After a number of kiln firings I had a collection of different cell-like forms made in glass. These were carefully grouped while I considered how best to present them - for it was important to give the viewer a sense of looking at slight variations of the same. So for a while they lay on my studio table alongside the scientific images they were inspired by. And I slowly reached an unusual decision to show them in exactly this way – rather than present them out of context. 

Casting Process

Plaster casts of cylinders In the kiln 

Differentiation and Repair - Cylinders of Healing

I was fascinated with images of the healing processes that Michaela had sent me. They clearly showed that we “heal from within” – a term often used in relation to psychological recovery. My initial thought was to make a triptych of cast glass cubes which represented different stages of healing. However, my eye kept returning to a simple drawn illustration which showed a mouse having a “plug” taken from it for analysis. It was this “plug” that eventually led to the experimentation with cylindrical shapes instead of cubes.

Soon I was rolling out porcelain and recreating surface structures of the wound. These have now been turned into plaster moulds and the idea is to somehow create a sense of movement and activity within the cylinders – as if we are looking at something that we can’t quite get at – while giving a sense of specimens in glass jars. But this is still work-in-progress and many aspects are still unresolved.

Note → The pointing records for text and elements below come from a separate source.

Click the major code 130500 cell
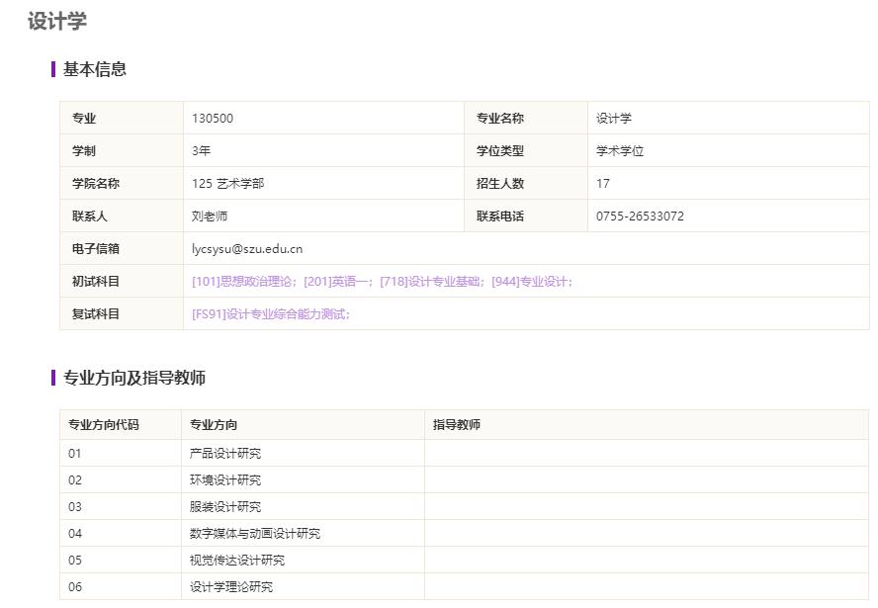 (213, 119)
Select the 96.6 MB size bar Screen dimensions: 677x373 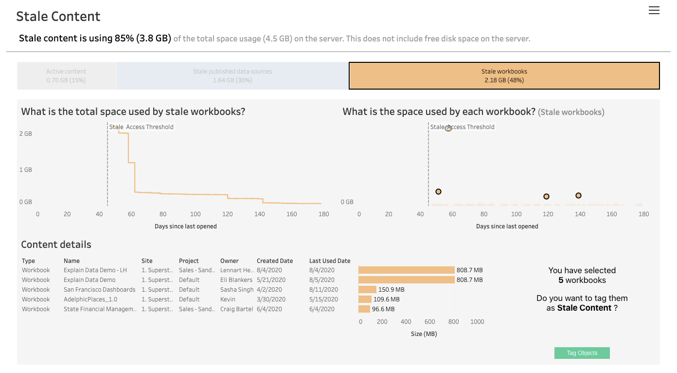[364, 309]
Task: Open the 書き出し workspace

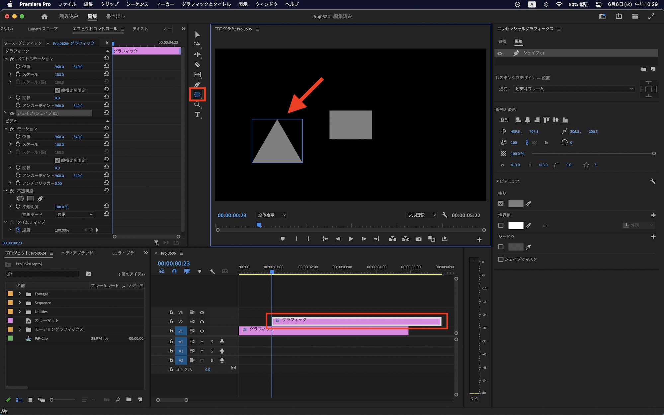Action: (x=115, y=16)
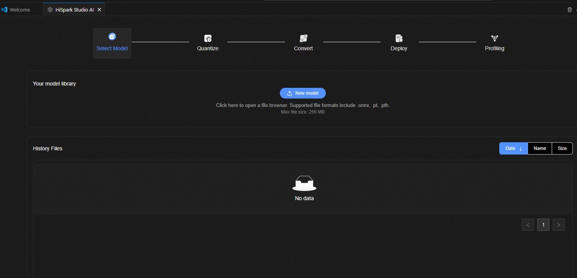
Task: Click the gear icon on HiSpark Studio tab
Action: pos(50,10)
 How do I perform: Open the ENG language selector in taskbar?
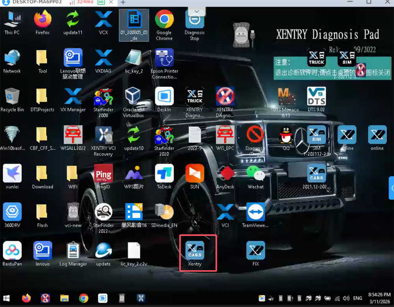[358, 298]
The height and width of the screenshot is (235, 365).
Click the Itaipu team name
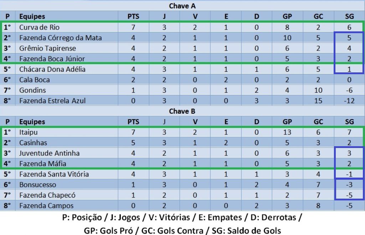[x=29, y=132]
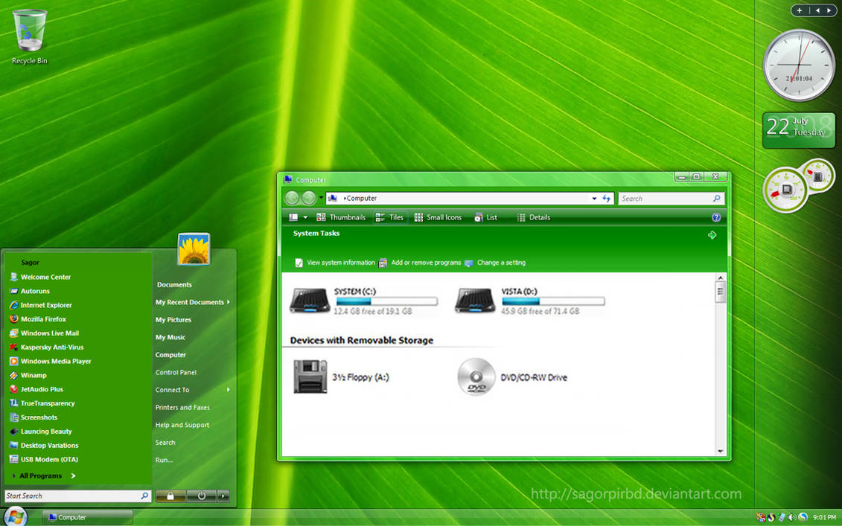Switch to Details view in Explorer
Viewport: 842px width, 526px height.
(534, 217)
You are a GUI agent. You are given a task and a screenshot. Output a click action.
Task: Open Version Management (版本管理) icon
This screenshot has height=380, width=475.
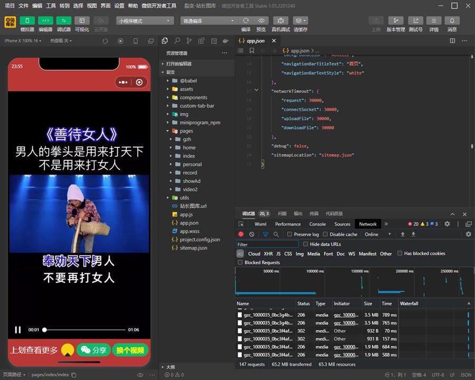pos(395,21)
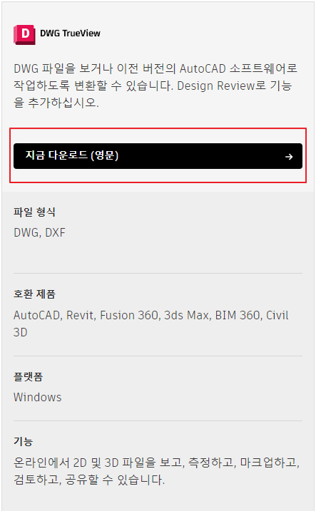Viewport: 316px width, 511px height.
Task: Click the 호환 제품 heading
Action: click(34, 294)
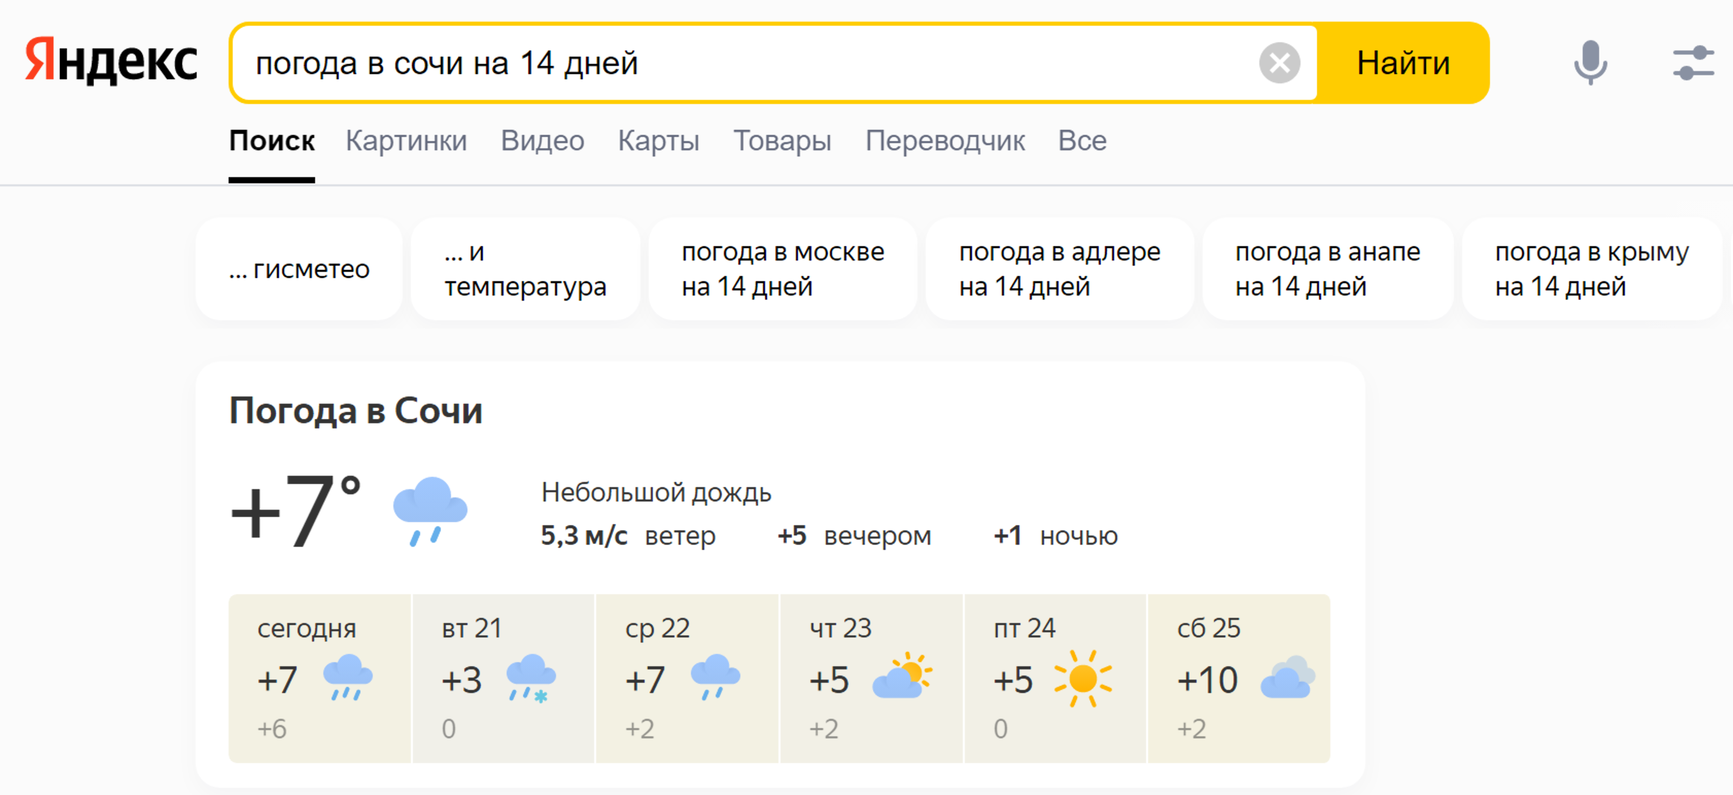Select the гисметео suggestion chip
Screen dimensions: 1733x795
299,269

I currently aim for the cylinders to have both a sense of magnification of inner structures while also showing the changes that are taking place on the surface. In this piece the level of activity in the different layers is more important than actual representation and illustration of cells. Kiln casting glass, even of these sizes, is a long process taking days at a time.

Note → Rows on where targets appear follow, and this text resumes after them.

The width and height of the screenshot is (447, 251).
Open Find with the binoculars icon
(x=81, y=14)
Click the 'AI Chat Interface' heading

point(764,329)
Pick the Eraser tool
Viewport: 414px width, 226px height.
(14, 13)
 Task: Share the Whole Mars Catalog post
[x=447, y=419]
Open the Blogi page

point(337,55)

But if successful (and I will not know for several weeks yet) this small collection may present the viewer with specimens of healing - samples of how we heal from within. 

 

Cylinders of Healing - Charlotte Morrison

Cylinders of Healing

Where next?

The art-works I am making in response to my interactions with Michaela Frye will be shown at the Pint of Science festival in Cambridge in May. First they will appear in the pub on the night that Michaela is speaking about stem cells. And a few days later they become a small part of an exhibition showing the artistic outcomes of all the collaborations that took place for A Pint of Science – Creative Reactions. After that they will be integrated into my ever changing body of work. Personally and professionally I have found it both enriching and rewarding to participate in this pilot project. Art and science is slowly coming together again after years of separation – and the outcomes are both exciting and stimulating.